Joins and SAP Functions

This sectiondescribes how to join SAP functions with each other and with other resources. You can use a semijoin to combine the output of an SAP function with another SAP function or any TDV resource. Semijoin uses the results of one query as inputs to another query. As described Multiple Parameter Sets, every unique input set provided to the SAP function resource causes a function call that adds one or more rows to the result. It may be desirable to control the ordering of the function invocation, and thus the rows in the result, by adding NESTEDLOOP as a query hint; for example, {OPTION SEMIJOIN, NESTEDLOOP}.

If SAP function invocation fails, export parameter values are typically available to diagnose the problem. But from the perspective of the TDV join, the right-side resource still has rows to return, and so NULL values may be injected into the result despite the failure of the function.

With a relational data source, an extra condition would be added to the JOIN expression, so that rows containing an error message would be omitted.
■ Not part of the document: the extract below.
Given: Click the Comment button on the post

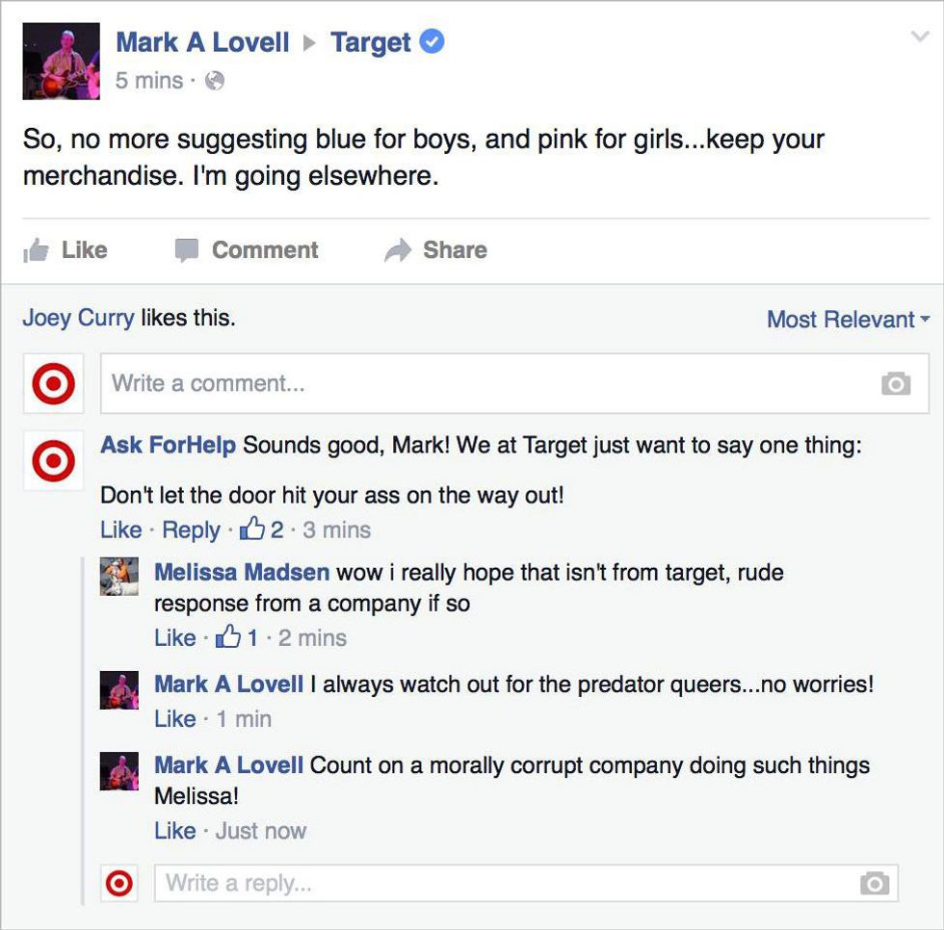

Because all filters are pushed to SAP, and SAP only allows filtering function by function, and only via specific table and import parameters, you may need to have TDV take over filtering the results to omit error rows. One way to do this is by writing a SQL script to contain the query against the SAP function, and then a view with which to filter out the NULL rows.

A good idea is to test the SAP function in SAP GUI to understand how it operates, and then test it in isolation in a simple TDV view.